§ Deine Aufgabe
Aktualisiere den Artikel über Julian Edelman: Schreib den Teil von "In den Finalspielen" bis einschließlich "in den Vordergrund." noch einmal ab und setz dabei "Spielfeld" an die Stelle von "Kunstrasen".

§ Textausschnitt

Super-Bowl-Spieler Edelman
Das Kampf-Knäuel
Julian Edelman sah nicht aus wie jemand, der gerade Meister geworden war. Und auch nicht, als würde er Lust auf die Party haben, die sich in diesem Moment um ihn herum abspielte. Von der Hallendecke der Arena in Atlanta flog kiloweise Konfetti. Seine Mitspieler der New England Patriots umarmten sich und jubelten ausgelassen nach dem 13:3-Super-Bowl-Sieg gegen die Los Angeles Rams. Edelman schnaubte nur und sagte: "Eine verrückte Saison. Wahnsinn und irgendwie unwirklich. Jetzt bin ich mental und körperlich einfach nur platt."
In den Finalspielen der National Football League ist es häufig so, dass die Akteure mit der entscheidenden, der Sieg bringenden Aktion, als wertvollster Spieler (MVP) der Partie ausgezeichnet werden. Oft sind das die Quarterbacks: Tom Brady erhielt die Ehrung bereits viermal. Und Brady war maßgeblich an jenem Spielzug beteiligt, den Sony Michel im Schlussviertel mit einem Touchdown abschloss und so den Sieg sicherte.
Doch diesmal fiel die Wahl nicht auf Brady. Sie fiel auf Julian Edelman, und sie musste einfach auf den Wide Receiver fallen. Es gab keinen auf dem Kunstrasen von Atlanta, der so hart gearbeitet hat, wie das 1,78 Meter kleine Kampf-Knäuel mit der Rückennummer elf. "Ich bin so stolz auf diese Truppe, wir haben zusammengehalten, immer an uns geglaubt", sagte Edelman in seiner typischen Art. Er spricht selten über sich, stellt immer die Mannschaft in den Vordergrund.

§ Bereitgestelltes Material
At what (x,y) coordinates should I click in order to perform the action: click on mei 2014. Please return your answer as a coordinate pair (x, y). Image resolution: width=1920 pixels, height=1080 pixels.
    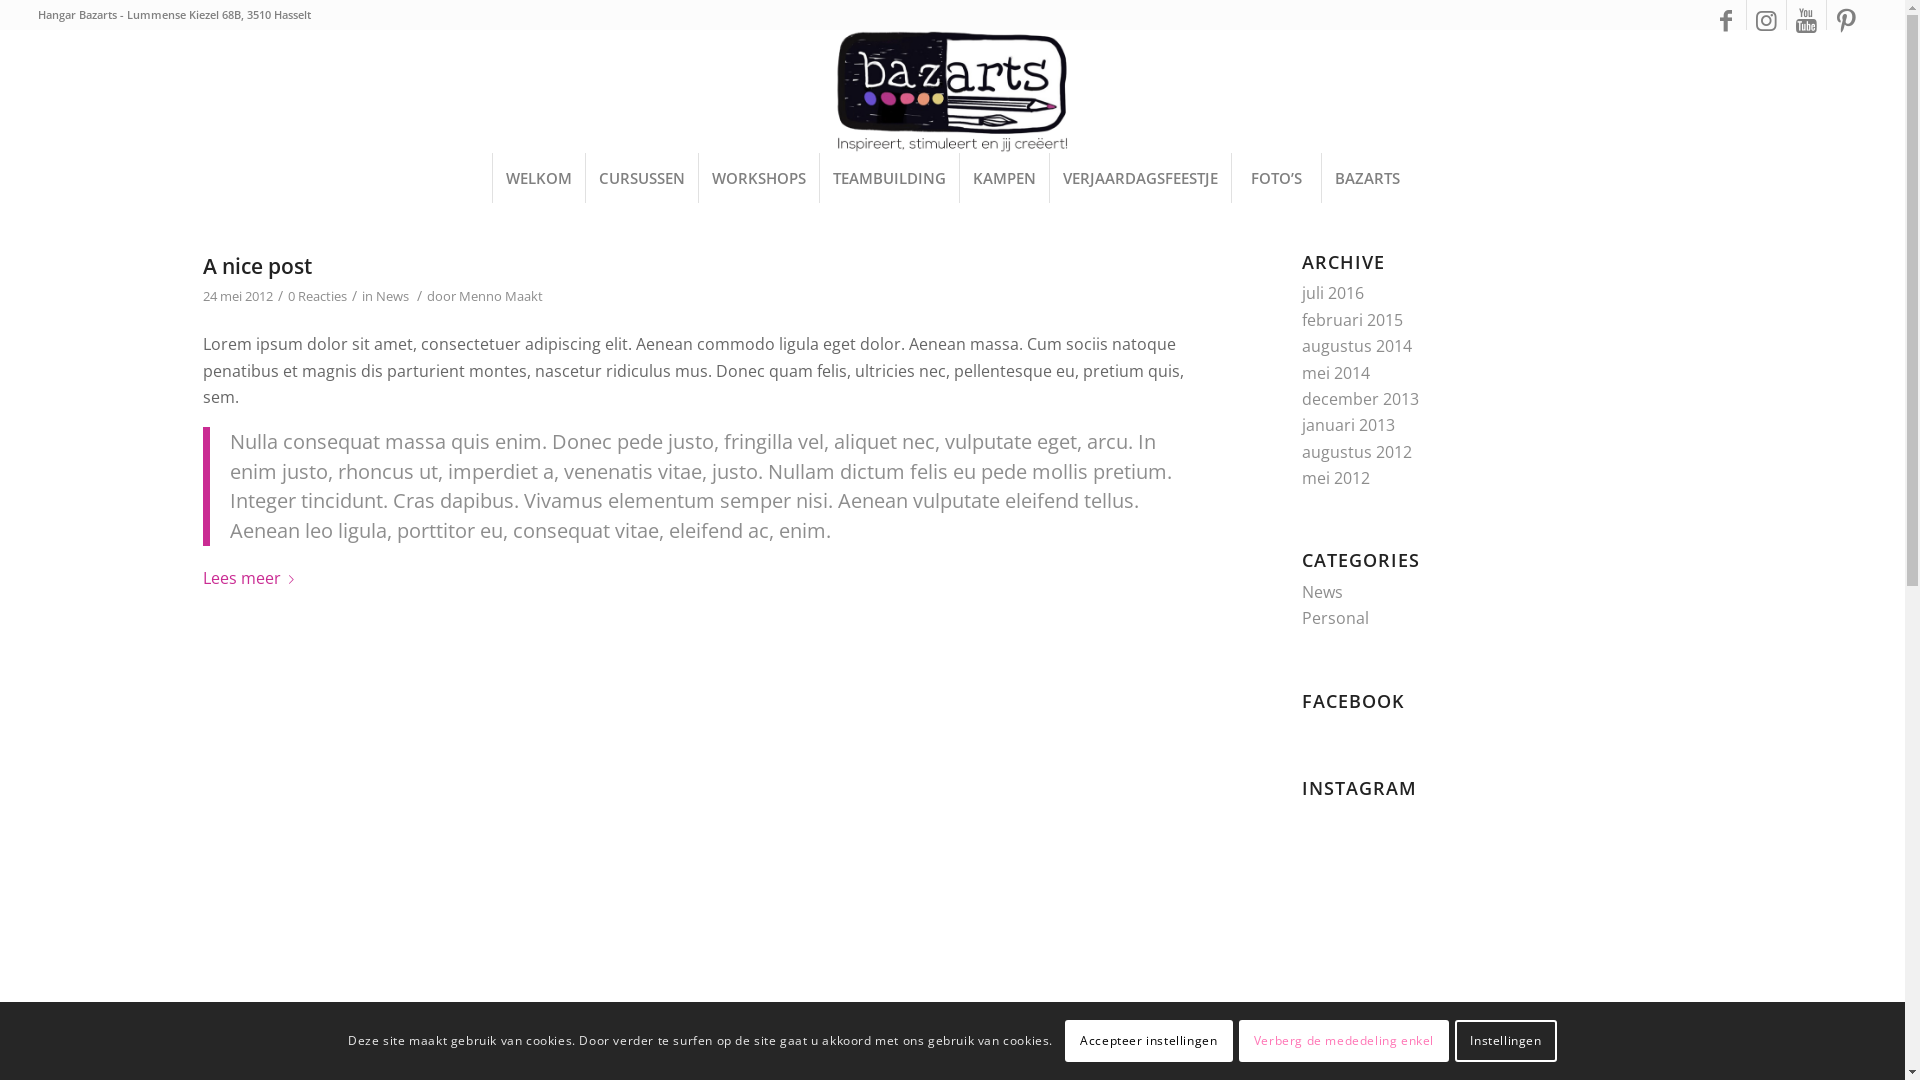
    Looking at the image, I should click on (1336, 373).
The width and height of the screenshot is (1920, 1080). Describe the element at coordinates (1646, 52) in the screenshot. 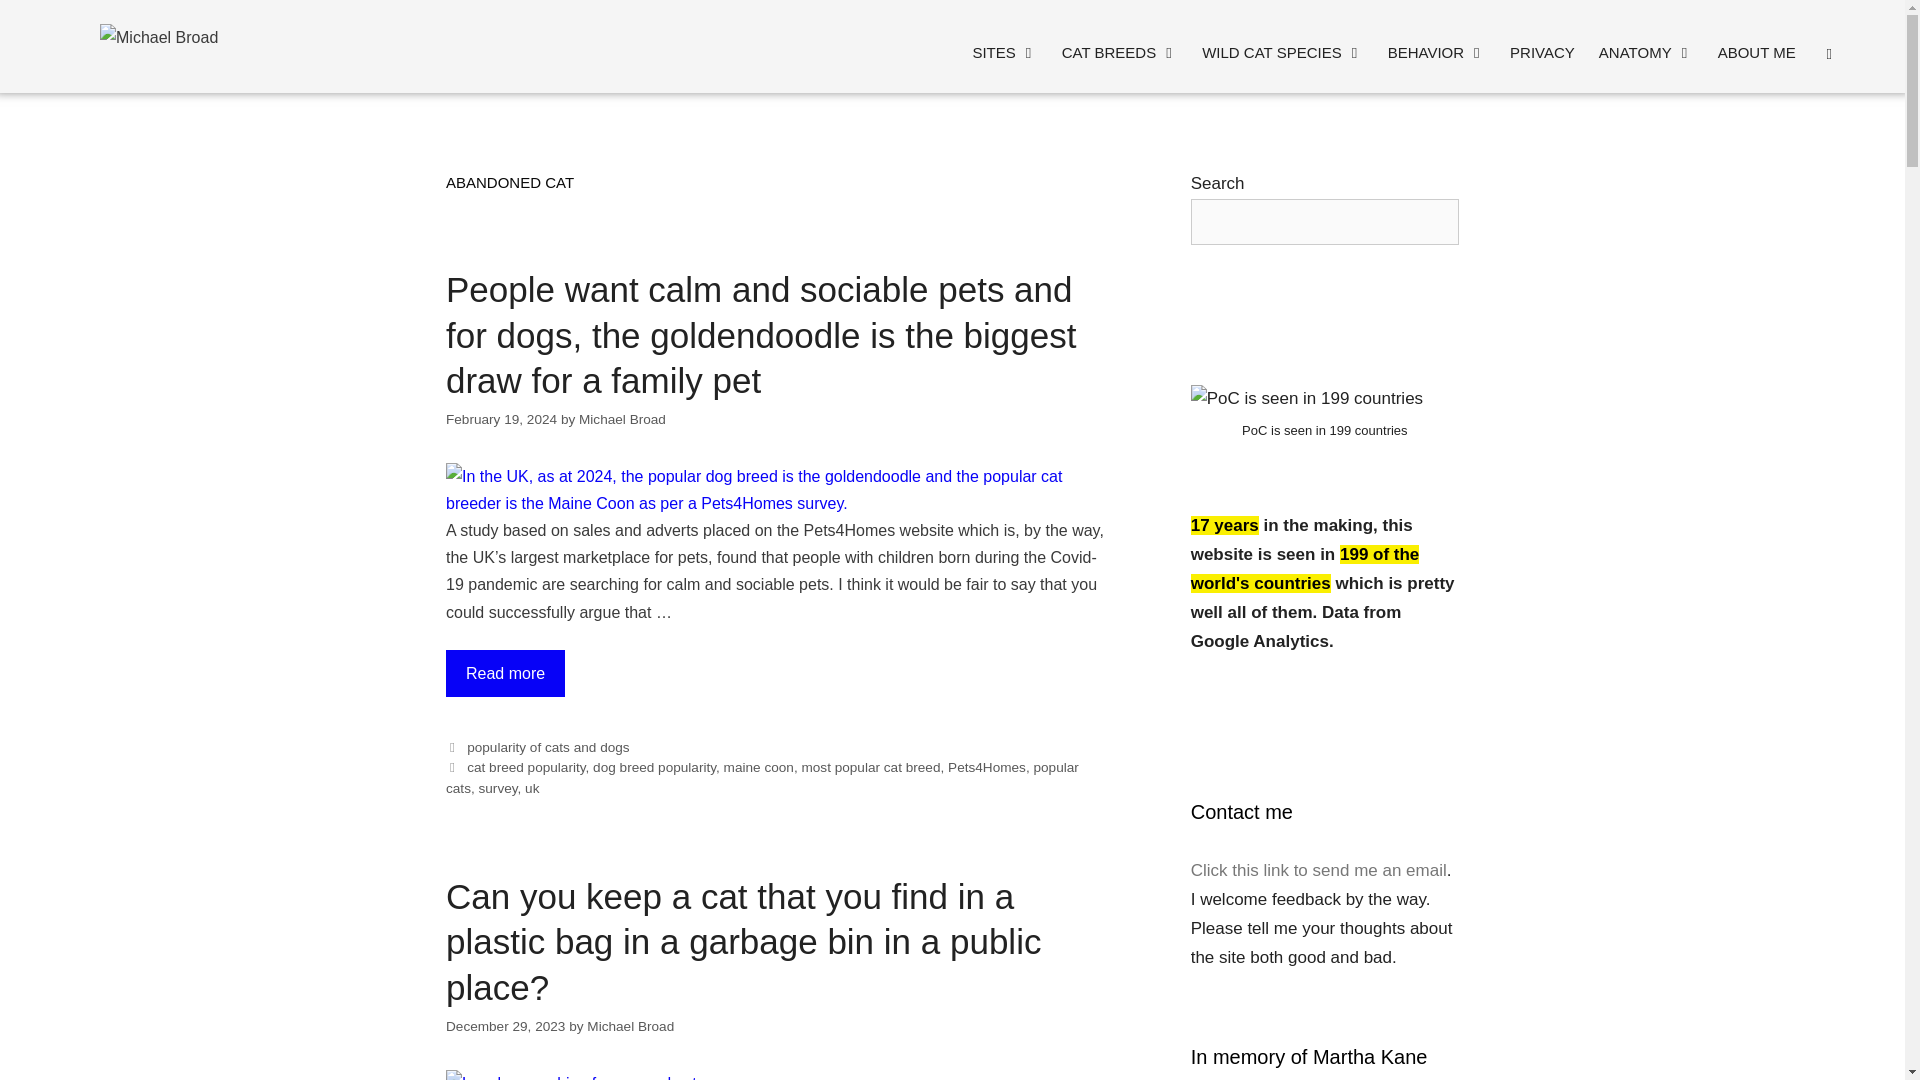

I see `Covering feline anatomy in detail` at that location.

§ Fertige Antwort
In den Finalspielen der National Football League ist es häufig so, dass die Akteure mit der entscheidenden, der Sieg bringenden Aktion, als wertvollster Spieler (MVP) der Partie ausgezeichnet werden. Oft sind das die Quarterbacks: Tom Brady erhielt die Ehrung bereits viermal. Und Brady war maßgeblich an jenem Spielzug beteiligt, den Sony Michel im Schlussviertel mit einem Touchdown abschloss und so den Sieg sicherte.
Doch diesmal fiel die Wahl nicht auf Brady. Sie fiel auf Julian Edelman, und sie musste einfach auf den Wide Receiver fallen. Es gab keinen auf dem Spielfeld von Atlanta, der so hart gearbeitet hat, wie das 1,78 Meter kleine Kampf-Knäuel mit der Rückennummer elf. "Ich bin so stolz auf diese Truppe, wir haben zusammengehalten, immer an uns geglaubt", sagte Edelman in seiner typischen Art. Er spricht selten über sich, stellt immer die Mannschaft in den Vordergrund.